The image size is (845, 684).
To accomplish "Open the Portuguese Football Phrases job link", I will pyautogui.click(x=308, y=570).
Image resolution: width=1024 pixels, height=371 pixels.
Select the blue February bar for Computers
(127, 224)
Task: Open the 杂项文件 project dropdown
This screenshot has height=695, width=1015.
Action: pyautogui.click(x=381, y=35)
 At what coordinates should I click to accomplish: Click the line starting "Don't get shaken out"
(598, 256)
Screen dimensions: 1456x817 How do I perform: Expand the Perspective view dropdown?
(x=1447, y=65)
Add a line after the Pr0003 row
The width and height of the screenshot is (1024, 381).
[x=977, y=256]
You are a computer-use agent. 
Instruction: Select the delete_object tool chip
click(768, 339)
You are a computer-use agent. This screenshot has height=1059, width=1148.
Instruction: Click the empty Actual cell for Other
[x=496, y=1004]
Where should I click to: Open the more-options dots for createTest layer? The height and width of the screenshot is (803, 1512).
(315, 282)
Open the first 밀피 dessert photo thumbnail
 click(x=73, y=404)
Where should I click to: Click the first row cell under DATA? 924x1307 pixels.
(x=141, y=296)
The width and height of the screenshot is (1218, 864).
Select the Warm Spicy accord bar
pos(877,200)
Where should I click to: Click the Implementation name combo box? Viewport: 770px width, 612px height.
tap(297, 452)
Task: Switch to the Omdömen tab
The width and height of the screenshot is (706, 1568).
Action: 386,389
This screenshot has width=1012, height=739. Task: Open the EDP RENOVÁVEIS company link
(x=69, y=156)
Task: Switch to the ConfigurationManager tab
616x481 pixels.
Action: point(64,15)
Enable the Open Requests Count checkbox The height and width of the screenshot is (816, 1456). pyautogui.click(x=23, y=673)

■ WHAT NEEDS TO BE DONE ■
Rewrite all of the entries above as a numbered list, leaving out any blank lines.

■ RESULT OF THE TASK ■
1. The image size is (845, 684).
2. To accomplish "Open the Portuguese Football Phrases job link", I will pyautogui.click(x=308, y=570).
3. Image resolution: width=1024 pixels, height=371 pixels.
4. Select the blue February bar for Computers
5. (127, 224)
6. Task: Open the 杂项文件 project dropdown
7. This screenshot has height=695, width=1015.
8. Action: pyautogui.click(x=381, y=35)
9.  At what coordinates should I click to accomplish: Click the line starting "Don't get shaken out"
10. (598, 256)
11. Screen dimensions: 1456x817 How do I perform: Expand the Perspective view dropdown?
12. (x=1447, y=65)
13. Add a line after the Pr0003 row
14. The width and height of the screenshot is (1024, 381).
15. [x=977, y=256]
16. You are a computer-use agent. 
17. Instruction: Select the delete_object tool chip
18. click(768, 339)
19. You are a computer-use agent. This screenshot has height=1059, width=1148.
20. Instruction: Click the empty Actual cell for Other
21. [x=496, y=1004]
22. Where should I click to: Open the more-options dots for createTest layer? The height and width of the screenshot is (803, 1512).
23. (315, 282)
24. Open the first 밀피 dessert photo thumbnail
25.  click(x=73, y=404)
26. Where should I click to: Click the first row cell under DATA? 924x1307 pixels.
27. (x=141, y=296)
28. The width and height of the screenshot is (1218, 864).
29. Select the Warm Spicy accord bar
30. pos(877,200)
31. Where should I click to: Click the Implementation name combo box? Viewport: 770px width, 612px height.
32. tap(297, 452)
33. Task: Switch to the Omdömen tab
34. The width and height of the screenshot is (706, 1568).
35. Action: 386,389
36. This screenshot has width=1012, height=739. Task: Open the EDP RENOVÁVEIS company link
37. (x=69, y=156)
38. Task: Switch to the ConfigurationManager tab
39. 616x481 pixels.
40. Action: point(64,15)
41. Enable the Open Requests Count checkbox The height and width of the screenshot is (816, 1456). pyautogui.click(x=23, y=673)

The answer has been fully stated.